## MATERIAL TO PROCESS
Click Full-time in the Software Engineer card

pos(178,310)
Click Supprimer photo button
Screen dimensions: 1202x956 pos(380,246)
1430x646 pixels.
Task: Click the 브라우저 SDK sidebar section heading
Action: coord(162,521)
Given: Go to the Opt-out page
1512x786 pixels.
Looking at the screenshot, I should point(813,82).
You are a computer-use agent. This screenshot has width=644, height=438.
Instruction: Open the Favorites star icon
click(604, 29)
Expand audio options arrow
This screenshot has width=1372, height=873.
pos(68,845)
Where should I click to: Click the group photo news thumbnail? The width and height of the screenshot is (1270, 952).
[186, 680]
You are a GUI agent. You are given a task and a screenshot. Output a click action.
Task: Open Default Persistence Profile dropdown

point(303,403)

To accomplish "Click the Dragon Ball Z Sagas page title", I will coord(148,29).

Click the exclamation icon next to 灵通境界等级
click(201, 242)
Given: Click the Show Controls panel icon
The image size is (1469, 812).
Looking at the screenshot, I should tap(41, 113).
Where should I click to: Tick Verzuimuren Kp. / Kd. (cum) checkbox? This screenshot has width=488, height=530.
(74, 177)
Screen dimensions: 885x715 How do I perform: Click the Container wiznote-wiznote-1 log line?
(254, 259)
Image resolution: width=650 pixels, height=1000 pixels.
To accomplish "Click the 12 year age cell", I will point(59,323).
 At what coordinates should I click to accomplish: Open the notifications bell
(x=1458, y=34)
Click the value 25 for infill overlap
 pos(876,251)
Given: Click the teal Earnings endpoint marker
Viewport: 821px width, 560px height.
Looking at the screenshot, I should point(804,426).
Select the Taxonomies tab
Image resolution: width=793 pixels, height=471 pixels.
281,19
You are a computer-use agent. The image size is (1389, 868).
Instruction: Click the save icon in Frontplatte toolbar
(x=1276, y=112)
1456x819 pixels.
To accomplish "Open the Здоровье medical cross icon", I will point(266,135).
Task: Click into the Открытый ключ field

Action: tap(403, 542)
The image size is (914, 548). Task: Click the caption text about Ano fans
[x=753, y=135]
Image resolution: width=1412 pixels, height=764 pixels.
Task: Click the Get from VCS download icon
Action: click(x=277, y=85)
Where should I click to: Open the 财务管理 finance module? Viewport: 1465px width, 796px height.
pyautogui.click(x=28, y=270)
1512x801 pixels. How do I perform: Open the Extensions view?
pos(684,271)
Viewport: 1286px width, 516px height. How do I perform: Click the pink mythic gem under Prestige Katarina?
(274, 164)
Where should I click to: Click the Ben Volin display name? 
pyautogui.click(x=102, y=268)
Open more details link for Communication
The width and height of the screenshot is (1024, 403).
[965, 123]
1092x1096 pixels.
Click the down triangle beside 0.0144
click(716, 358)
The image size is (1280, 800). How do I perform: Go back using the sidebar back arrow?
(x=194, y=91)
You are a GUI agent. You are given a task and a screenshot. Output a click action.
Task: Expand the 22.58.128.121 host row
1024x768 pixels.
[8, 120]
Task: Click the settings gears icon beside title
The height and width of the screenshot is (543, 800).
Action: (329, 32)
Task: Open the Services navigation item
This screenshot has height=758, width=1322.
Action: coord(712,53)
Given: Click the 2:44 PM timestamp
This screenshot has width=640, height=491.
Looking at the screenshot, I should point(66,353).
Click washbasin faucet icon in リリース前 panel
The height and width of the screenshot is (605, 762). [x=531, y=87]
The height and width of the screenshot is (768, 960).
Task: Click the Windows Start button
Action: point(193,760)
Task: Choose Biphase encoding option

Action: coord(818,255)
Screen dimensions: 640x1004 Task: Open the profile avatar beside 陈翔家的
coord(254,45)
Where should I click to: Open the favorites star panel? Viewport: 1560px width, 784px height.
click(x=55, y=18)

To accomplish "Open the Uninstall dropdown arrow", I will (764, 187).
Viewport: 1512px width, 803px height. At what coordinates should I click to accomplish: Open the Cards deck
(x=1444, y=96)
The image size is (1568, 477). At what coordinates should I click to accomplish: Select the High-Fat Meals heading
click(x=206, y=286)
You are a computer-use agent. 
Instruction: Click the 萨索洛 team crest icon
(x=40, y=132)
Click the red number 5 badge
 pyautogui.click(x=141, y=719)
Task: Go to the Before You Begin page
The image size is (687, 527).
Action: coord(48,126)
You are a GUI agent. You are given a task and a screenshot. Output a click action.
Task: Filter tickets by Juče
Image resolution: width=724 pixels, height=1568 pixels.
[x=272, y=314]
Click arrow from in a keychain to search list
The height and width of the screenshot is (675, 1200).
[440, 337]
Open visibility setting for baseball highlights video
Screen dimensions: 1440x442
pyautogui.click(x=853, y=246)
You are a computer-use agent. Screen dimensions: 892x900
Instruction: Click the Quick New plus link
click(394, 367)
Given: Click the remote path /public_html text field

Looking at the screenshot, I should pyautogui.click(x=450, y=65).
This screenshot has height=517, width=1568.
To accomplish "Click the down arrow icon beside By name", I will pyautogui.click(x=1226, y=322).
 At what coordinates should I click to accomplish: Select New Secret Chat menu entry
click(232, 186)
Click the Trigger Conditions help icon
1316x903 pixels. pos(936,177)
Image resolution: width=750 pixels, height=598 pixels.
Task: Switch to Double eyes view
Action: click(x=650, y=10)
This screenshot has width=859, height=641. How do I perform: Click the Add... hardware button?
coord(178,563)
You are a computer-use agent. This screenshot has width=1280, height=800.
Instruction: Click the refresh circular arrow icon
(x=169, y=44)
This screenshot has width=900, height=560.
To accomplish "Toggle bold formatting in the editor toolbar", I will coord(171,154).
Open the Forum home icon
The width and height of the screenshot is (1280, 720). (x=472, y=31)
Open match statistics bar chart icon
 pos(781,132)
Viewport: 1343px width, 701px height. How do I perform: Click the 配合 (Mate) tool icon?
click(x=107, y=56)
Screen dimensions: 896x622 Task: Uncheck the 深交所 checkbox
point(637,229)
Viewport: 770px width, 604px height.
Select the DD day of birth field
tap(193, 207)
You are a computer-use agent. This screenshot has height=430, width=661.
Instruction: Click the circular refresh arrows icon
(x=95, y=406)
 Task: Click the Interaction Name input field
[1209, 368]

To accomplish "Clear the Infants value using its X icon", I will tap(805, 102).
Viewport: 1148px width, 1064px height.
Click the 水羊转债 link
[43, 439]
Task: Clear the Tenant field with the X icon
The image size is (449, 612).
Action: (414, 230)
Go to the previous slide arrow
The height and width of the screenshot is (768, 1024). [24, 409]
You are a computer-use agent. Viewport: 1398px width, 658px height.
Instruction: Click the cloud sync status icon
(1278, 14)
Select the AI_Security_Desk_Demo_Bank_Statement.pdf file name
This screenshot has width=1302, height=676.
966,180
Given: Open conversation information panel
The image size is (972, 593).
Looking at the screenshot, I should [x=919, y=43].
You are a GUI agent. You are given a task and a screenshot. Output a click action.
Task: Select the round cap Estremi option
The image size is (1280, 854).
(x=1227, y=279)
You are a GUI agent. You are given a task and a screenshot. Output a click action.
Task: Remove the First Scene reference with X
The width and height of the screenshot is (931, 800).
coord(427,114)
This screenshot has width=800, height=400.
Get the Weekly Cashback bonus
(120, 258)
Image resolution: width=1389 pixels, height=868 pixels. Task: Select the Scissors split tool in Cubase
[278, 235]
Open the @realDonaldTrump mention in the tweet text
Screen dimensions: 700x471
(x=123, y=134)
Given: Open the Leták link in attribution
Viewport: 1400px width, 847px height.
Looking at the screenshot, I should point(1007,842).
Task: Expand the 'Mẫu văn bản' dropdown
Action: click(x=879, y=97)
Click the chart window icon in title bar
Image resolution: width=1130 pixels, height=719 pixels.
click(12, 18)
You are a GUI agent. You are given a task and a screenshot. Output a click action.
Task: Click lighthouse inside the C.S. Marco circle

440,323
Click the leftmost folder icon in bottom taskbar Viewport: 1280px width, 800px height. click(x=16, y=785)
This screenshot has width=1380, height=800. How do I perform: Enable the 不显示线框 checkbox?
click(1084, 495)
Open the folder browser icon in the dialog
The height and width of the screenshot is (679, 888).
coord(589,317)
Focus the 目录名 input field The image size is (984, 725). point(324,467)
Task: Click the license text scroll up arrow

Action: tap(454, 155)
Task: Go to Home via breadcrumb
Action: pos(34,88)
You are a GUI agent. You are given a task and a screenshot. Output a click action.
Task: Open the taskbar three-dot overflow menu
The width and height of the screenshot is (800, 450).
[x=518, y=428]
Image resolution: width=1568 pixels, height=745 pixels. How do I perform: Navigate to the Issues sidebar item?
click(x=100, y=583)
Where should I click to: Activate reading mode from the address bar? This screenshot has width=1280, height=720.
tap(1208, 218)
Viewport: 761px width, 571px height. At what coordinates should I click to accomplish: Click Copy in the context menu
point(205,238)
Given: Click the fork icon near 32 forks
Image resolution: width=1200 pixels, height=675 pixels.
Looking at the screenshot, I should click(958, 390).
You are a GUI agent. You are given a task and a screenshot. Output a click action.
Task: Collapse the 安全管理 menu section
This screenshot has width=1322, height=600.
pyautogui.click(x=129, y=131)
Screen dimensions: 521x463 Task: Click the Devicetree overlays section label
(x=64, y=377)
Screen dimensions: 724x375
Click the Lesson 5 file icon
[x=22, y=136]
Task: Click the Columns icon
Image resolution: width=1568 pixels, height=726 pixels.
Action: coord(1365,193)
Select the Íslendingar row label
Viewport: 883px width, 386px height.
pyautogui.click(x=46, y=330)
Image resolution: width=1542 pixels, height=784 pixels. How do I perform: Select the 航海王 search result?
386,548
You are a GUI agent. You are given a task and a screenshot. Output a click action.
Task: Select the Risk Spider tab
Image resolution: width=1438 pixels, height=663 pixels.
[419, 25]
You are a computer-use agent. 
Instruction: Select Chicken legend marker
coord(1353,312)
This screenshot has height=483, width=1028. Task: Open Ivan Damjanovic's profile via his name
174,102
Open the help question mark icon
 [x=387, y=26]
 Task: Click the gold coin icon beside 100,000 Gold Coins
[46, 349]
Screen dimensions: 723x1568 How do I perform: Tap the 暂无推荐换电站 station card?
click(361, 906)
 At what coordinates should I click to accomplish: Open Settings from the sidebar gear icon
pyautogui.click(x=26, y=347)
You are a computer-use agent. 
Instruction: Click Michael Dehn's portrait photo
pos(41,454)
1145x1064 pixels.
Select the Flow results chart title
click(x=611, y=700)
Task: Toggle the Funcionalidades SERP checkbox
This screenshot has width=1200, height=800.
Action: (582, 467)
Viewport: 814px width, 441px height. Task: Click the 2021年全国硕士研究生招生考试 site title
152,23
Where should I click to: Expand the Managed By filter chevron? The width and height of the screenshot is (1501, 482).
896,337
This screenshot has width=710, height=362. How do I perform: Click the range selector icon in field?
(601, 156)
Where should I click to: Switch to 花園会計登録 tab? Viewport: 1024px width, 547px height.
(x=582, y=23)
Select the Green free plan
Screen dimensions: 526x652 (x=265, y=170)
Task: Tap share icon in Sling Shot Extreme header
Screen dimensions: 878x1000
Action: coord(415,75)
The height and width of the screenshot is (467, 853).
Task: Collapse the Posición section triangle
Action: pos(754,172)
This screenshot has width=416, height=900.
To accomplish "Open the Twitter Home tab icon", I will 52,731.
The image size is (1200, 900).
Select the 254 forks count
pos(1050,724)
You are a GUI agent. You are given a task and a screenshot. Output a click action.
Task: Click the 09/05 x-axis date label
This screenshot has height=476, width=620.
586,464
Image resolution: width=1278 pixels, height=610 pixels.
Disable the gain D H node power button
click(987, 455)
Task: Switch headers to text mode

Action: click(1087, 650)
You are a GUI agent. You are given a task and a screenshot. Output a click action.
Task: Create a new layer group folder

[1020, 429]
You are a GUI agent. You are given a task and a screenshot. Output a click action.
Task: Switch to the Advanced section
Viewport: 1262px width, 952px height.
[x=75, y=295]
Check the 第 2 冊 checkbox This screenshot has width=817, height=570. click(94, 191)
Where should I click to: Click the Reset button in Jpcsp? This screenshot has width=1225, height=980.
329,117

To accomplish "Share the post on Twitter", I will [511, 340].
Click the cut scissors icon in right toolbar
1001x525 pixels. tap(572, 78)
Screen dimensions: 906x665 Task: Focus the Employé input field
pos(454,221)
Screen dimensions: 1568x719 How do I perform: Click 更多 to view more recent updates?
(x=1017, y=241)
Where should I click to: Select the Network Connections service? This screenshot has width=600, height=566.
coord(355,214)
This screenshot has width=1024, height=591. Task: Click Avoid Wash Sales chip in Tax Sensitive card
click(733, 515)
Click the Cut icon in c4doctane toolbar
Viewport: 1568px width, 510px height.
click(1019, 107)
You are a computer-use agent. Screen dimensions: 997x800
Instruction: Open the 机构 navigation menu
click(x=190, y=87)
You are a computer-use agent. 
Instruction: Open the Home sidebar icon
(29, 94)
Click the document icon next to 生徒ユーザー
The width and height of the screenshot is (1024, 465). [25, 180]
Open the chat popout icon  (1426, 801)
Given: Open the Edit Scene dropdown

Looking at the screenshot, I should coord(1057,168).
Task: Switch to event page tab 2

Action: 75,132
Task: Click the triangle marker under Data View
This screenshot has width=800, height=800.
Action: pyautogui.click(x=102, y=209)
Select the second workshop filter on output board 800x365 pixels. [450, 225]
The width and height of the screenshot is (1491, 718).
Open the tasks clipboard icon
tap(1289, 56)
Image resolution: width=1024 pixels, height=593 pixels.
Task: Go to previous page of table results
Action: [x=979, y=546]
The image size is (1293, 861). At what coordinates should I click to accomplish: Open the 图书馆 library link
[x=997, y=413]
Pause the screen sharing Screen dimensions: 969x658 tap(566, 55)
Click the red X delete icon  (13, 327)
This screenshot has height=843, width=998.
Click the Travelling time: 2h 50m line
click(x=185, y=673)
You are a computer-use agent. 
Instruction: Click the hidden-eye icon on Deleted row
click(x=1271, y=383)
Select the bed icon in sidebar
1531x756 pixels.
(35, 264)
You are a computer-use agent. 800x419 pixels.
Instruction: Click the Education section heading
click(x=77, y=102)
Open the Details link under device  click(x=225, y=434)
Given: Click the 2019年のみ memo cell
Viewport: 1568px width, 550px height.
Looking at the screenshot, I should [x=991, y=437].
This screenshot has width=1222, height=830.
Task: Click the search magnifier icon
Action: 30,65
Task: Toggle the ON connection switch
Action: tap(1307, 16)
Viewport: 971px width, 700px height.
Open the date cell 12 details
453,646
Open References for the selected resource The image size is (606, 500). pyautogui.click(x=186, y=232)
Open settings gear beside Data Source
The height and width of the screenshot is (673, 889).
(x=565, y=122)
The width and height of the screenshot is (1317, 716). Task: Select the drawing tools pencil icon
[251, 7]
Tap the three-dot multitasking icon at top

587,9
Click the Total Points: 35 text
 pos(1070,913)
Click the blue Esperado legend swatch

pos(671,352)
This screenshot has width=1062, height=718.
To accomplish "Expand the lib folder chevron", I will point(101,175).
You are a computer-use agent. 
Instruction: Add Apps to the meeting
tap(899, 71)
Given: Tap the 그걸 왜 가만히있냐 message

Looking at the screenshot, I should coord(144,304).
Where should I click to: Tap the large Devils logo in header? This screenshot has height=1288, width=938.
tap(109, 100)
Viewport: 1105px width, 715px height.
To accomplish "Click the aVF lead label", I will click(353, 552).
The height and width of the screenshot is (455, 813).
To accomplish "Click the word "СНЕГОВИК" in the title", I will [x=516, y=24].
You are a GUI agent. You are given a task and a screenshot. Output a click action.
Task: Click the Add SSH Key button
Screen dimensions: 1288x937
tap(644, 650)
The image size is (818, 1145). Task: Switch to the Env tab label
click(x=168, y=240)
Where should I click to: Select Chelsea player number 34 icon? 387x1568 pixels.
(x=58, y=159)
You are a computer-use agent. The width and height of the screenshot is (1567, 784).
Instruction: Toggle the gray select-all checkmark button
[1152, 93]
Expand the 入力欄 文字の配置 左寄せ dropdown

## YOUR INSTRUCTIONS
Each line of the records that holds the word "taskbar" should be copied out.

## SOLUTION TO THIS EXERCISE
Click the leftmost folder icon in bottom taskbar Viewport: 1280px width, 800px height. click(x=16, y=785)
Task: Open the taskbar three-dot overflow menu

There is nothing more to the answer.